И была такая подходящая опушка, где Марина попросила:
— Таня! Почитай-ка нам.
— Стихи? Прозу? Басню? Монолог? — тотчас перебрала она весь ассортимент, с которым собиралась поступать в актрисы.
— Стихи.
— Пожалуйста. Ну, допустим, вот это. Называется — «Из детства»:
Я маленький, горло в ангине.
За окнами падает снег.
И папа поет мне: «Как ныне
Сбирается вещий Олег…»
Я слушаю песню и плачу,
Рыданье в подушке душу,
И слезы постыдные прячу,
И дальше, и дальше прошу.
Осеннею мухой квартира
Дремотно жужжит за стеной.
И плачу над бренностью мира
Я маленький, глупый, больной.
— Хорошо, — вздохнула Марина и посмотрела на Майданова. Тот, наморщив нос, спросил:
— Над чем он плачет? «Над бренностью» — это как?

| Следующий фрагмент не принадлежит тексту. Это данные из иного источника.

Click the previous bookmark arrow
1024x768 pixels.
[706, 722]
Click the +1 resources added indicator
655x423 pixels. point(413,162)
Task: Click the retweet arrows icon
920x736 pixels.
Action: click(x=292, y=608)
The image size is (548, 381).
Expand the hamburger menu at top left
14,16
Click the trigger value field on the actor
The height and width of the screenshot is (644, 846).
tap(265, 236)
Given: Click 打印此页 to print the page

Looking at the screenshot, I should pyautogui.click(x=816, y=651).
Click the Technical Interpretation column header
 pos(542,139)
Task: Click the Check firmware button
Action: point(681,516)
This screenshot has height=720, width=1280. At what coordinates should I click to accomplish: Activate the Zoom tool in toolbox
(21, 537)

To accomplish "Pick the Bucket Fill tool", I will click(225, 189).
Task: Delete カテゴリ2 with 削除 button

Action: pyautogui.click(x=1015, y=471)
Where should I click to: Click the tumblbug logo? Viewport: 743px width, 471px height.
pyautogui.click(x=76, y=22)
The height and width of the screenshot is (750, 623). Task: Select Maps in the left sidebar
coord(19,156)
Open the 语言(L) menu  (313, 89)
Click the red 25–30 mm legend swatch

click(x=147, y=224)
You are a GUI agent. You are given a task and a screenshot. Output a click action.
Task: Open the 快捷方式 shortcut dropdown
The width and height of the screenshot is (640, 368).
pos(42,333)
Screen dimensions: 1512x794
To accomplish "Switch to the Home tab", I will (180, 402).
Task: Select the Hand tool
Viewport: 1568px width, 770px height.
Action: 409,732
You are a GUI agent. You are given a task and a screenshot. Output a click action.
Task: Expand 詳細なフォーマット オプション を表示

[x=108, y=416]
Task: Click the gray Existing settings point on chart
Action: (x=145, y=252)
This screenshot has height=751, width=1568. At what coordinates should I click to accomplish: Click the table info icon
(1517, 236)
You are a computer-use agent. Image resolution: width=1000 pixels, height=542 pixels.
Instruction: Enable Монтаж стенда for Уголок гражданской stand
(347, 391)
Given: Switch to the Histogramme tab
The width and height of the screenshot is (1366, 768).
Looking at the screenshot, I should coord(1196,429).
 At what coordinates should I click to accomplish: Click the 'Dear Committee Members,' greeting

— Над тем, что все проходит на свете, ничто не вечно.
— Ну правильно, — согласился Майданов мрачно. — Человеку это всегда обидно. Хоть маленькому, хоть какому.
— Даже мне понравилось, — заявил Адамян. — Странная вещь: информация ведь минимальная, так? Ничего нового, ошеломительного не сообщается. А действует!
Марина взяла его шапку за оба уха, надвинула на глаза:
— Женька, ты чудовище! Ну можно ли думать о количестве информации, когда тебе читают стихи?
— По-моему, за этим стихотворением моих данных совсем не видно. Они как бы не нужны, — пожаловалась Таня.
Майданов сплюнул. Когда его что-то коробило, он сплевывал.
— А ты их не навязывай, — резковато сказала Марина. — Кому надо — увидит. Ты же не в манекенщицы идешь — в актрисы!
— Все равно. Я чувствую, что для поступления это не подходит. Надо взять что-нибудь гражданское, патриотическое…
— А что, — спросил Смородин угрюмо, — красивым девчонкам прощаются пошлости?
— Пошлости?! А что я такого сказала?
— Когда же люди поймут, Марина Максимовна? Когда они поймут, что нельзя выставлять свой патриотизм, чтобы тебе за него что-нибудь дали или куда-нибудь пропустили! Другие свои данные выставляй, пожалуйста; может, и правда, в дом моделей возьмут… А это — не надо!
Татьяна, округлив большие красивые глаза, готовилась заплакать.
— Дядя Алеша сердится? — спросил Антон у Майданова, с которым успел подружиться.
— Ага, — сказал Майданов. — Он идейный.
И толкнул плечом Адамяна: отойдем, мол.
Когда их не могли слышать, спросил:
— Кто из вас придумал этот… культпоход? Только мозги не пудрить, я все равно узнаю.
— А тут все открыто, — удивился Женя. — Предложила Мариночка.
— Так я и знал. Педагогические закидоны!
— Слушай, ты ее все время с кем-то путаешь. Она — человек, понимаешь? С ней интересно — раз. Никогда не продаст — два. И говорить можно о чем угодно — три. Нам дико повезло с ней, если хочешь знать.
— Наивняк… Ну давай, заговори с ней «о чем угодно». О чем ей педагогика не велит!
— Ну например? О сексуальной революции? — ухмыльнулся Женька.
— О сексуальной? Нет, тут она сразу иронии напустит. Надо такое, от чего нельзя отхохмиться. Начни только — сам увидишь, как завиляет.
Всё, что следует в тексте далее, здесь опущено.